▶ **文件正文**
# 利用 Google API 抓取資料

## 1.取得上市股票代號

### [上市上櫃下市股票列表SQLite資料庫](https://github.com/ouvek-kostiva/live4program/blob/master/Ep4/list.db)

In [2]:
def getListedCode(typ="twse",codeLength=4):
    import sqlite3
    sqlite_file = "list.db" #上市上櫃下市 股票代號列表 資料庫檔案
    conn = sqlite3.connect(sqlite_file)
    c = conn.cursor()
    out = conn.execute("SELECT code, type FROM StockList WHERE type LIKE ? AND length(code) == ? ",("twse",codeLength)) 
    # 取 代號4碼 類別上市 股票代號
    codeList = []
    for i, row in enumerate(out):
        codeList.append(row[0])
    conn.close()
    print("取得股票代號總數:", len(codeList)) #codeList 為取出股票代號列表
    return codeList

codeList = getListedCode("twse",4) #取得上市股票代碼 twse, 長度4碼
print(codeList[0:5])

取得股票代號總數: 913
['1101', '1102', '1103', '1104', '1108']


## 2.查詢 Google API

#### q 股票代碼
#### x 交易所 [代碼列表](https://www.google.com/googlefinance/disclaimer/)
#### i 時間間隔(秒數)
#### p 幾個時間單位
#### f=d,c,h,l,o,v 取得那些欄位(日期, 收盤, 最高, 最低, 開盤, 交易量)

In [5]:
def getGoogleData(stockCode, exchange="TPE", interval="86400", duration="10Y"):
    f = "d,c,h,l,o,v" # Fields : Columns > d,c,h,l,o,v = Date + ?, Close, High, Low, Open, Volume
    import requests
    import pickle
    r = requests.get('https://www.google.com/finance/getprices?q={}&x={}&i={}&p={}&f={}'.format(stockCode,exchange,interval,duration,f))
    output = open('Pickles/{}_{}.pkl'.format(stockCode,duration), 'wb')
    print("write:","{}_{}.pkl".format(stockCode,duration))
    lines = r.text.split('\n')
    pickle.dump(lines, output) #寫入 pickle
    pklname = '{}_{}.pkl'.format(stockCode,duration)
    return pklname

code = '1101'
pklname = getGoogleData(code, exchange="TPE", interval="86400", duration="3d")
print(pklname)

write: 1101_3d.pkl
1101_3d.pkl


## 3.讀取 Pickle 資料

#### Python 中可將任意物件先以 Pickle 存好後再讀取使用

In [7]:
def readPickledData(fileName):
    import os
    import pickle
    if os.path.isfile('Pickles/{}.pkl'.format(fileName)):
        pkl_file = open('Pickles/{}.pkl'.format(fileName), 'rb')
        lines = pickle.load(pkl_file)
        print("Pickled File ", fileName, " Loaded")
        return lines
    else:
        print("Filename should be like: code_duration, ex:1101_10Y")

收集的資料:
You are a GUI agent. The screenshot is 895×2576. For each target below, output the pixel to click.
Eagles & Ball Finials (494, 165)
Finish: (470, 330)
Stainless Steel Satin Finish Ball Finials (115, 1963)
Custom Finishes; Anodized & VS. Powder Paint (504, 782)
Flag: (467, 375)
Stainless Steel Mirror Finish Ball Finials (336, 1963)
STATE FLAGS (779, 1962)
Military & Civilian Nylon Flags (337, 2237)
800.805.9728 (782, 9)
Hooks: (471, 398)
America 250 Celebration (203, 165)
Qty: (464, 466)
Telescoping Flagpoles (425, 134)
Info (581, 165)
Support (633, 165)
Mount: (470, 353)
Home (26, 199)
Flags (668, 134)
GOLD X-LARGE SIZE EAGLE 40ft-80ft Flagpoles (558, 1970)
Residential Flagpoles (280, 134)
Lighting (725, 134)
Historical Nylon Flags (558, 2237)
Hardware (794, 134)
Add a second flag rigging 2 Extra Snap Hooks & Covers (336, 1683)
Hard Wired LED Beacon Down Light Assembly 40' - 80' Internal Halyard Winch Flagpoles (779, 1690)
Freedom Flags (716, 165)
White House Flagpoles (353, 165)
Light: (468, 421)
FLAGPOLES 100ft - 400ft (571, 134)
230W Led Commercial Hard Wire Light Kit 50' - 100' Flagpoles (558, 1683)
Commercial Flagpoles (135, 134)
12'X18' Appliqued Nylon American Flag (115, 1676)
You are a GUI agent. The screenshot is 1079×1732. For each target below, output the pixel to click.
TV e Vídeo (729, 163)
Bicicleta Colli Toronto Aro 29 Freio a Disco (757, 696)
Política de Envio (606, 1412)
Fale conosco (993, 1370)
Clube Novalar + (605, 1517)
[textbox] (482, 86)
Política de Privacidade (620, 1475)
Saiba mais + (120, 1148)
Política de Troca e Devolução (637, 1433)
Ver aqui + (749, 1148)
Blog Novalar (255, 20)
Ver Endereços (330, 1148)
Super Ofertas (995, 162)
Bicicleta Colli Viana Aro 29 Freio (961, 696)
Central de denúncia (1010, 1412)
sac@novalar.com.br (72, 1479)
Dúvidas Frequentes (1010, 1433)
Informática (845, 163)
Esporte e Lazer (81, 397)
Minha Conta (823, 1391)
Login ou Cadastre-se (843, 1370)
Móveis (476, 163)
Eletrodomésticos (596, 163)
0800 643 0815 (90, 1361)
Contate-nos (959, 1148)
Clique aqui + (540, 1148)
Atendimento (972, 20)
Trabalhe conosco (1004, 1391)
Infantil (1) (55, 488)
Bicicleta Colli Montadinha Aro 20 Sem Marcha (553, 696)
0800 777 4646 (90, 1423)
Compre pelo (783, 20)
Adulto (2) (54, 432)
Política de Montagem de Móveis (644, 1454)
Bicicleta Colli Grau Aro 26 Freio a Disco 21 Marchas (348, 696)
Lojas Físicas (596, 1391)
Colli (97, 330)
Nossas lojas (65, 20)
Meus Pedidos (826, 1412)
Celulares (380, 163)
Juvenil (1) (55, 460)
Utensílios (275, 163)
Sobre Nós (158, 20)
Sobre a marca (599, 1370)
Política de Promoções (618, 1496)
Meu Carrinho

▶ **簡短任務**
寫出這篇利用 Google API 抓取股票資料的教學在最後一行之後的內容。 這些項目在此毫無作用。

▶ **已解題目**
        
fileName = '1101_3d'
lines = readPickledData(fileName)

for item in lines:
    print(item)

Pickled File  1101_3d  Loaded
EXCHANGE%3DTPE
MARKET_OPEN_MINUTE=540
MARKET_CLOSE_MINUTE=810
INTERVAL=86400
COLUMNS=DATE,CLOSE,HIGH,LOW,OPEN,VOLUME
DATA=
TIMEZONE_OFFSET=480
a1496295000,34.35,34.6,34.35,34.4,4060000
1,34.6,34.7,34.4,34.4,3264000



## 4.建立新資料庫

#### 欄位: indexColumn 主鍵, code 股票代號, date 日期, close 收盤價, low 最低價, open 開盤價, volume 交易量
#### [其他資料庫教學](http://tw.gitbook.net/sqlite/sqlite_create_table.html)

In [8]:
def createDatabase(dbName,tableName):
    import os
    if os.path.isfile(dbName):
        return "Database name already exists: ", dbName
    else:    
        import sqlite3
        sqlite_file = dbName
        conn = sqlite3.connect(sqlite_file)
        c = conn.cursor()
        c.execute('CREATE TABLE {tn} (indexColumn INTEGER PRIMARY KEY, code TEXT NOT NULL, date TEXT NOT NULL, close REAL, high REAL, low REAL, open REAL, volume REAL)'.format(tn=tableName)) 
        conn.commit()
        conn.close()
        return "Database",dbName," Successfully Created!"
    
dbName = "PriceVolData.db"
tableName = "twse"
createDatabase(dbName,tableName)

('Database', 'PriceVolData.db', ' Successfully Created!')

### 如同名資料庫或資料表存在

In [9]:
dbName = "PriceVolData.db"
tableName = "twse"
createDatabase(dbName,tableName)

('Database name already exists: ', 'PriceVolData.db')

## 5.整理將從 API 取得的資料

In [11]:
def toDataList(fileName):
    import datetime as dt
    lines = readPickledData(fileName)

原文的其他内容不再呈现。